Exa's framing is worth noting. They are not positioning as a search engine for humans. They are positioning as infrastructure for agents, and the $2.2B valuation at Series C suggests investors are buying that framing. As agent workloads scale, the retrieval layer becomes critical infrastructure, and Exa is betting that general web search needs to be rebuilt from the ground up for machine consumers rather than human ones.
The Qwen situation is a good example of how community anticipation around open models works now. Alibaba ranks in the top 6 on text and top 5 on vision benchmarks. Qwen3.7 Max is sitting at position 5 on Artificial Analysis, roughly level with GPT 5.4, and the community is already mapping out what they want next: a 27B dense model, a 35B MoE that fits on gaming hardware, a 122B-A10B for higher quality. The gap between what the Qwen team ships commercially and what they release as open weights is the central tension in every thread.
One technical concern that keeps surfacing is "overthinking" behavior, meaning excessive reasoning-token usage, high latency, and verbose outputs that do not improve quality proportionally.

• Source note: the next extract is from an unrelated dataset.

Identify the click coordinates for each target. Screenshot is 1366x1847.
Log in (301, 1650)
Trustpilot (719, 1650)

It is a real usability problem and one the community is watching closely for fixes in upcoming releases.
Key takeaways:
- Exa raised $250M framing itself as search infrastructure for agents, not a human-facing product
- Qwen3.7 Max is competitive with GPT 5.4 on benchmarks; community is waiting for open-weight 27B and larger variants
- "Overthinking" behavior in Qwen models is flagged as an unresolved issue for reasoning-token efficiency
- Anthropic's compute expansion on Colossus 2 with a reported $1.25B/month SpaceX agreement through May 2029 is a significant infrastructure bet
Why do I care: Exa's positioning tells you something about where the money sees the agent stack going. If your application depends on web retrieval as a tool, you should be watching what Exa builds. And the Qwen open-weight situation matters for anyone running local inference, because the difference between a 27B and a 35B MoE in terms of what hardware can actually run it is not academic. It determines whether you can self-host your way out of vendor lock-in.